▶ _Exercise goal_
Whenever a line in the entries below contains the string "size", copy that line.

▶ _Source information_
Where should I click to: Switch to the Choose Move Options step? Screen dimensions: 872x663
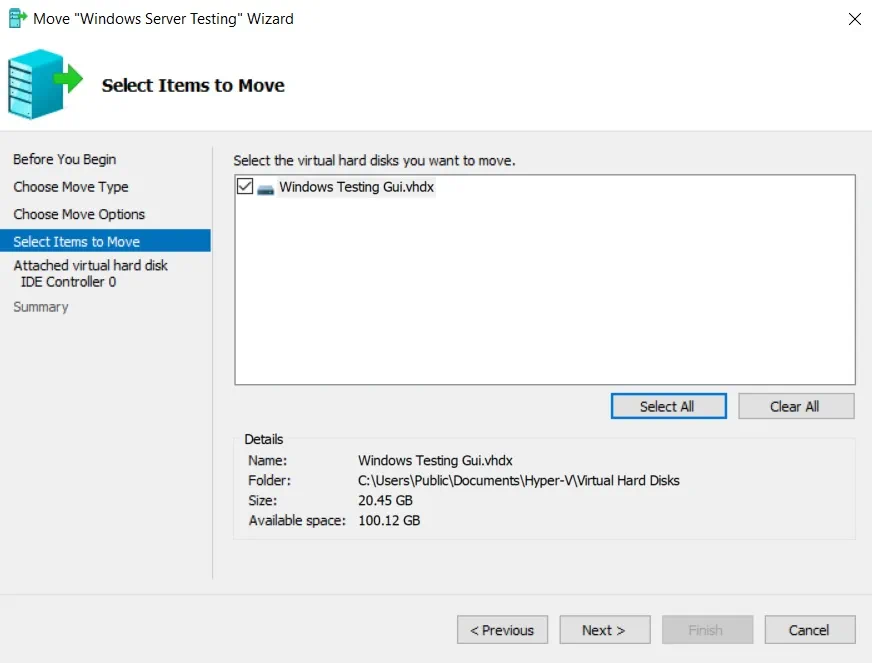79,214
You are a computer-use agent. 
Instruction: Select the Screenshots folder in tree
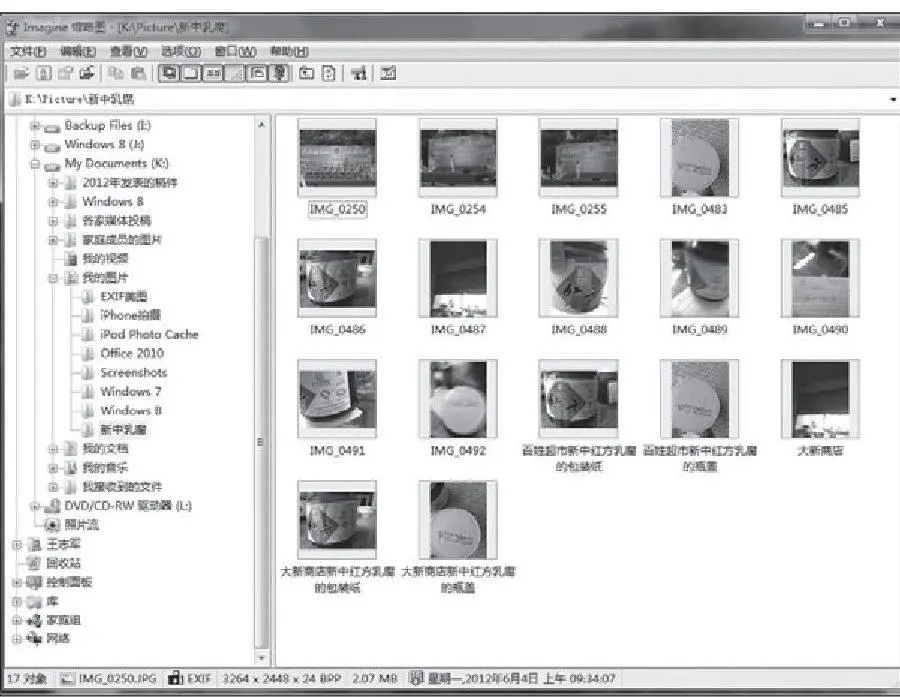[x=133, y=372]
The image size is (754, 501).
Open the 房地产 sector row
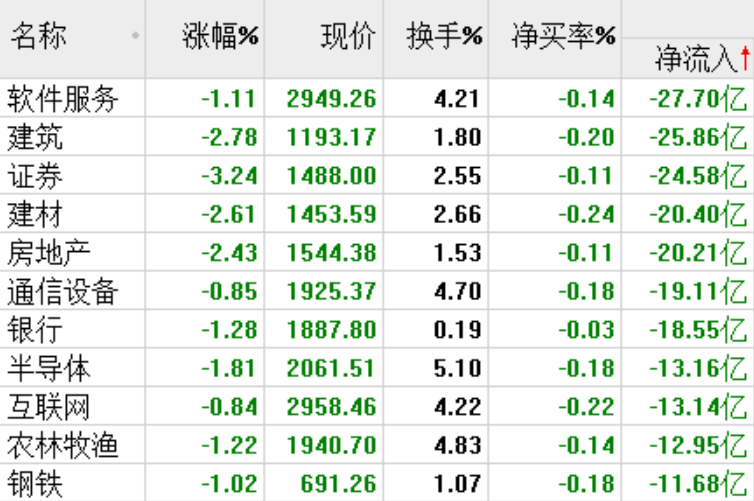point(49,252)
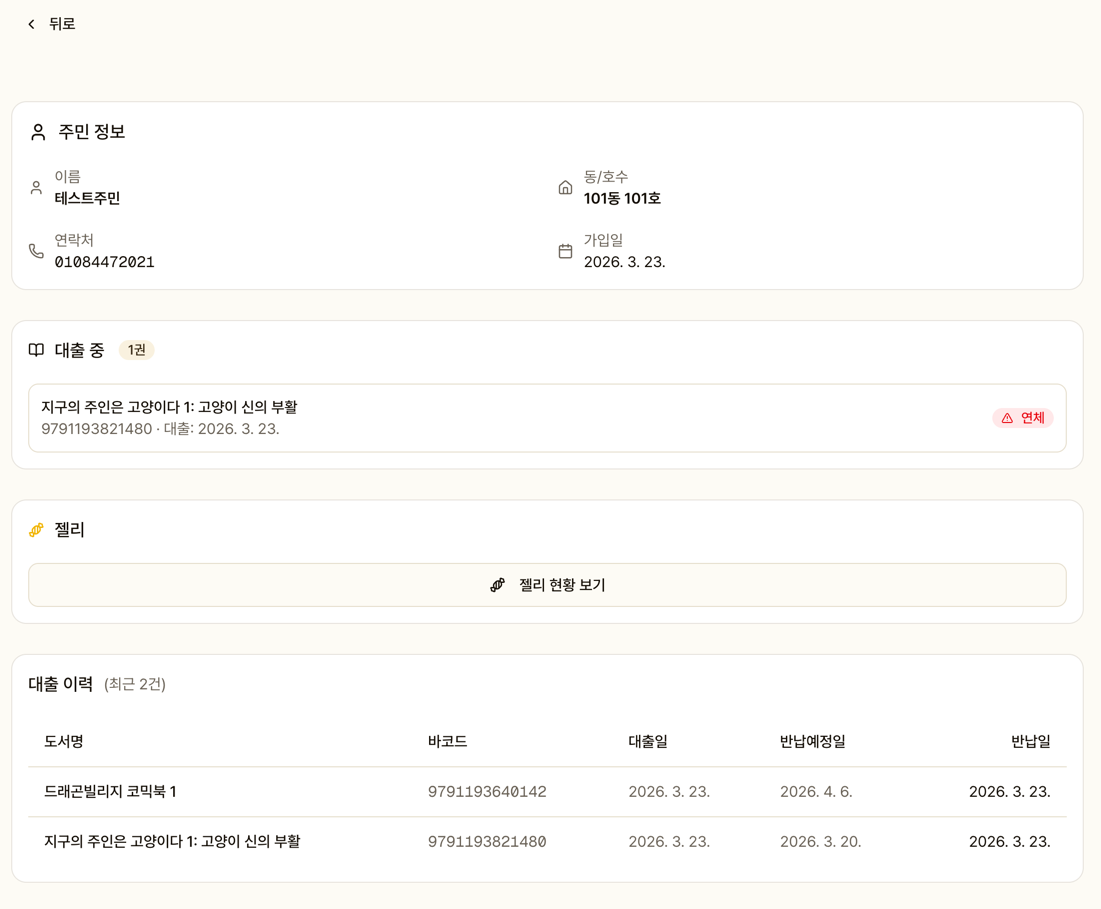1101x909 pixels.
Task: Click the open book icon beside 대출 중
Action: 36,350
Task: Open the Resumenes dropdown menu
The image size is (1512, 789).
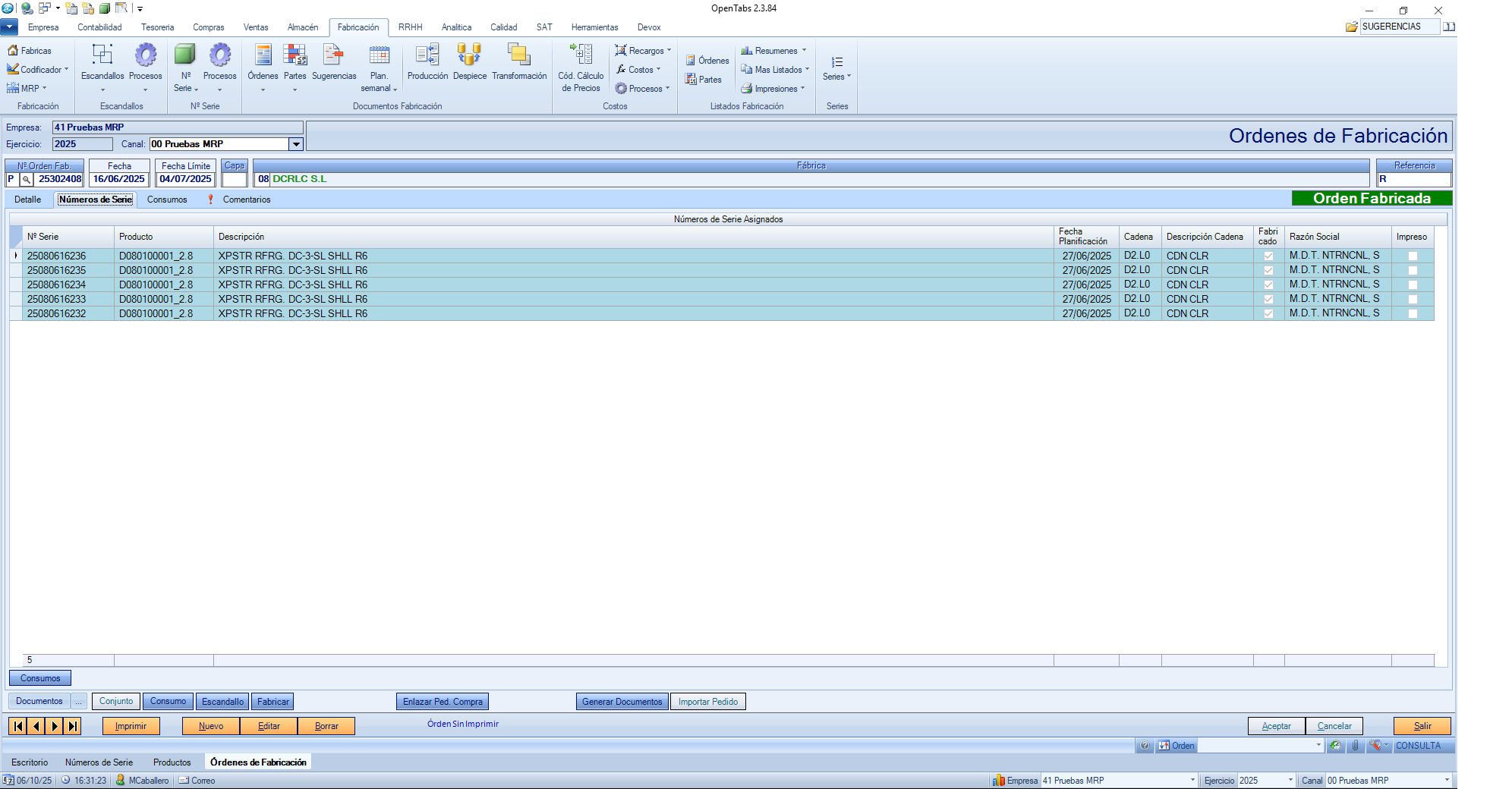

▶ _Written answer_
The image size is (754, 501).
The image size is (1512, 789).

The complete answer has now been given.